▸ Exercise material:
+++

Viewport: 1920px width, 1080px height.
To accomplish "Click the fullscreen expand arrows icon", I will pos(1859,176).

+++

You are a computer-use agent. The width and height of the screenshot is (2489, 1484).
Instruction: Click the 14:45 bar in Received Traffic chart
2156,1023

+++

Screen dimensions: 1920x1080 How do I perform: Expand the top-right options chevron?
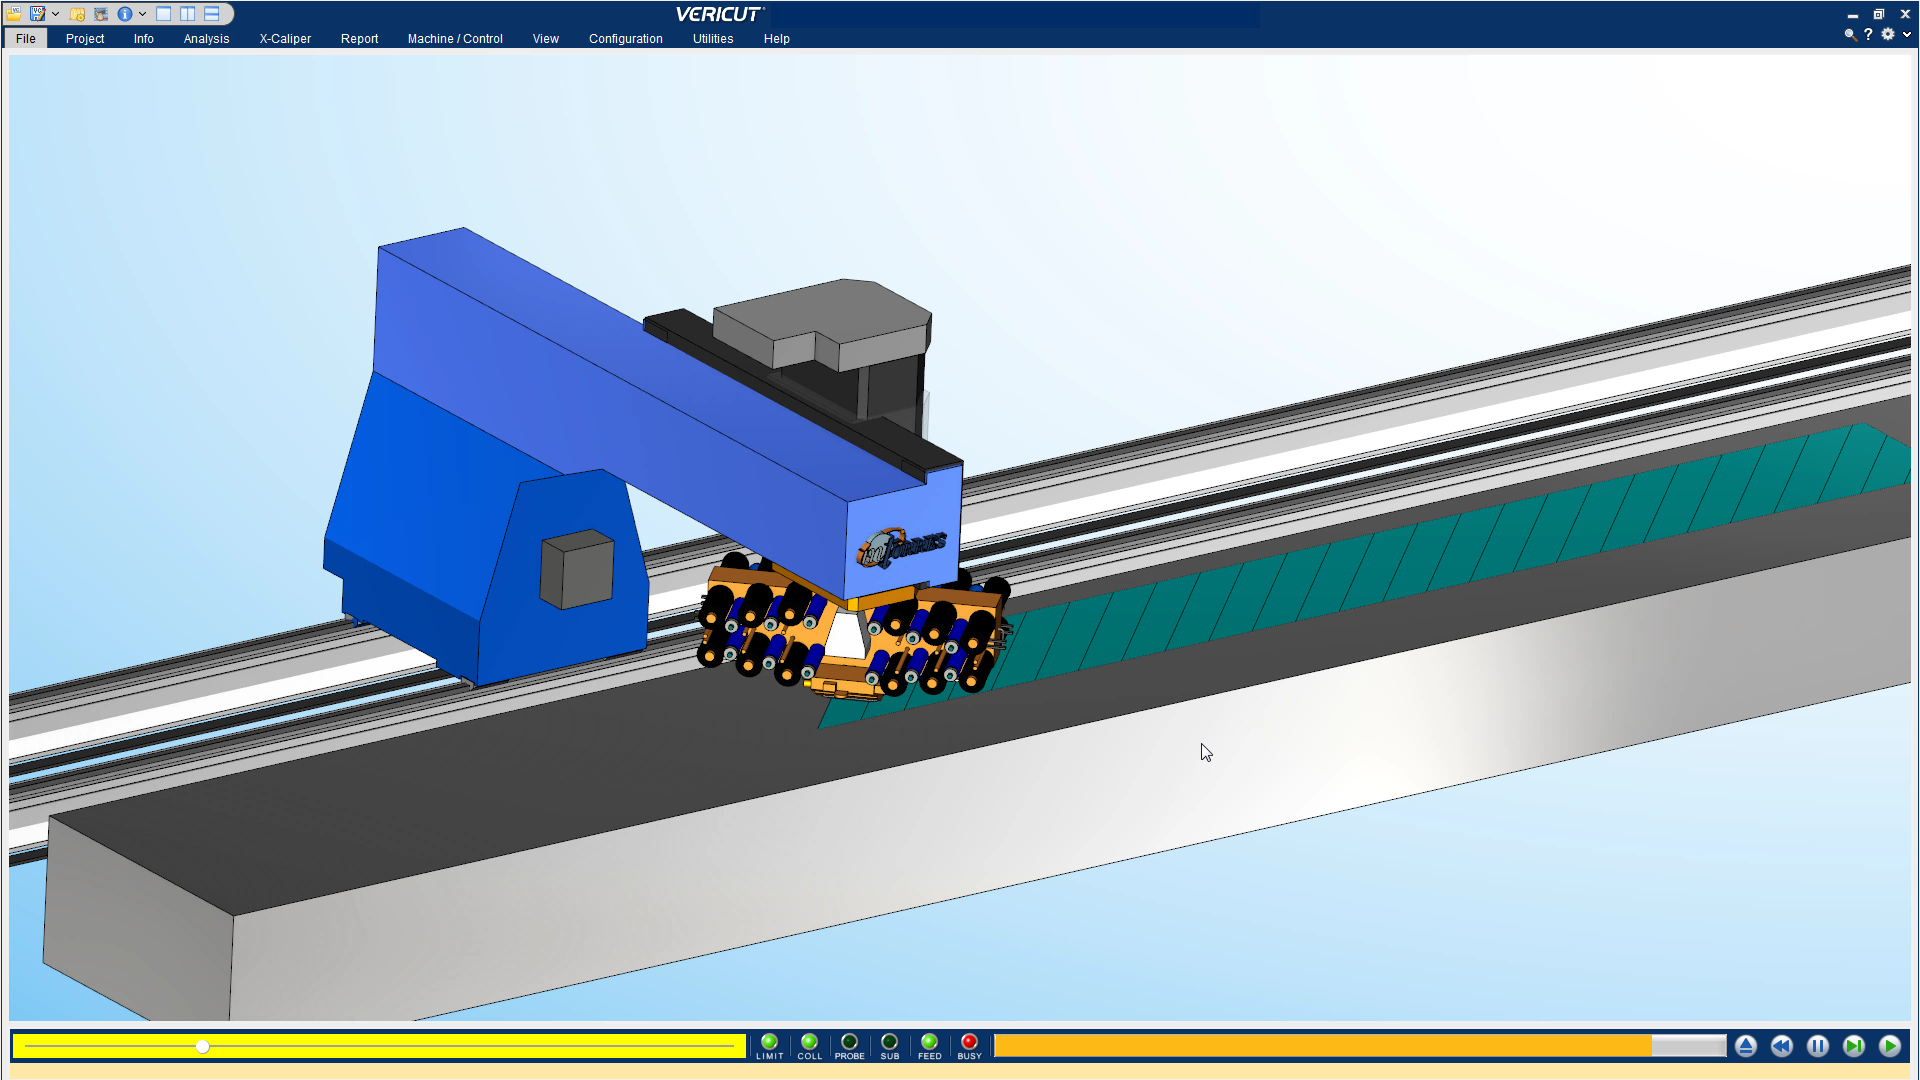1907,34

+++

▸ Problem statement: Set down the stretch of items from the line containing "Viewport: 1920px width, 1080px height." through the line containing "I will pos(1859,176).", reproducing each line exactly.

▸ Answer to this problem:
Viewport: 1920px width, 1080px height.
To accomplish "Click the fullscreen expand arrows icon", I will pos(1859,176).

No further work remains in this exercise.